Türkiye’nin IŞİD üzerinden Suriye’ye müdahale plânı devam
ederken, Suruç ve Ankara katliâmlarıyla bu ülkedeki fitne
kıvılcımlarının Türkiye sıçraması tehdidiyle karşı karşıya kalan
Ankara’nın nihâyet akıbeti gördüğü gözleniyor..
Doğrusu, Suriye ile krizin patlak verdiği 2011’den beri dört buçuk
yıldır Başbakan olarak Suriye’de çözümü “Esad yönetiminin
devrilmesi”ne endeksleyip dayatan ve bunu her fırsatta tekrarlayan
Erdoğan’ın, Cumhurbaşkanı olarak “Suriye’de Esad’lı geçiş olabilir”

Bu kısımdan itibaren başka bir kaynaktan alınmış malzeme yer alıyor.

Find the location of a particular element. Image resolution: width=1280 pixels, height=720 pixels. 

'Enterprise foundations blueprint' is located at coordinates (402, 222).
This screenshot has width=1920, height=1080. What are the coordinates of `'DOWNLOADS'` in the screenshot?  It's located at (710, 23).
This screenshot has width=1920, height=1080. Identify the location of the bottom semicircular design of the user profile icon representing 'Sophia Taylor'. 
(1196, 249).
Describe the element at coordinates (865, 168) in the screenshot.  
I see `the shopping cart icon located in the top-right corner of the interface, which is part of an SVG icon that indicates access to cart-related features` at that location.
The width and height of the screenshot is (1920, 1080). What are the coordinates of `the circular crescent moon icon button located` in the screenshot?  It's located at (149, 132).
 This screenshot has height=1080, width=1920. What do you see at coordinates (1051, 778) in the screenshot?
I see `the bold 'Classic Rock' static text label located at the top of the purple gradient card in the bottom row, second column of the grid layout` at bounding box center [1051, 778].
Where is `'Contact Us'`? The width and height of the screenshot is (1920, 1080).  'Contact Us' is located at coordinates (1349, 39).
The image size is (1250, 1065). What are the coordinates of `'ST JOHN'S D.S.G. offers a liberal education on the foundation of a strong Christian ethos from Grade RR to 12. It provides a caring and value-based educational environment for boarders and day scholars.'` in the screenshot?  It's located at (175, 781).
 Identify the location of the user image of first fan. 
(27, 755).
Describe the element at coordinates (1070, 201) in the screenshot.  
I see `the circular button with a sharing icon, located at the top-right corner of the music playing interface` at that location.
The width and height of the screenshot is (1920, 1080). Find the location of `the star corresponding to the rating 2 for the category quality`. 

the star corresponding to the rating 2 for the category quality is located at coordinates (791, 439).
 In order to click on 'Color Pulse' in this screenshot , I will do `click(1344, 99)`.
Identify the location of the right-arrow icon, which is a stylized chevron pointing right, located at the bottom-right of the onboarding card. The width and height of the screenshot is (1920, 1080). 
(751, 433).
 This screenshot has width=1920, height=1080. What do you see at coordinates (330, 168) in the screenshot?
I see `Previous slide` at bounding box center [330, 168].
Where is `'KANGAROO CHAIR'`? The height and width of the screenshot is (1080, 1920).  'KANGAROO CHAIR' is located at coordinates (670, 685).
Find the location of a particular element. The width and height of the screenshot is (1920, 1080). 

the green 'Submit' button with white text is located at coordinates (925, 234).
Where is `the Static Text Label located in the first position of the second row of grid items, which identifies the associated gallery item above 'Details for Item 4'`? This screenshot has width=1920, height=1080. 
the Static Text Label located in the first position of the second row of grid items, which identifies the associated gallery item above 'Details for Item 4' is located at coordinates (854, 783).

manevrası, AKP iktidarının geç de olsa yürüttüğü Suriye
politikasından caydığının ilk işâretiydi…
ÇIKMAZ POLİTİKADAN DÖNÜŞ!
Aslında Suriye politikasının yanlışlığının örtülü itirafı, Kurban Bayramı arefesinde -23 Eylül’de- Cumhurbaşkanı’nın Suruç saldırısı sonrası yoğun gündemin karamboluna gelen, Putin’le 1 saat 10 dakika görüştüğü Moskova ziyaretinde açığa çıkmıştı. “BM Genel Kurulu’nda ABD, Rusya, Türkiye üçlüsü olarak bu konuda bir çalışma kararına vardık. Sürece Suudi Arabistan ve İran’ı katarak bu çalışmaları sürdürelim” diyen Erdoğan’ın, “Tabiî burda bir geçiş sürecinde belki Esed’le gidilme gibi birşey olabilir” sıradışı açıklamasıyla ilk sinyalleri verilmişti.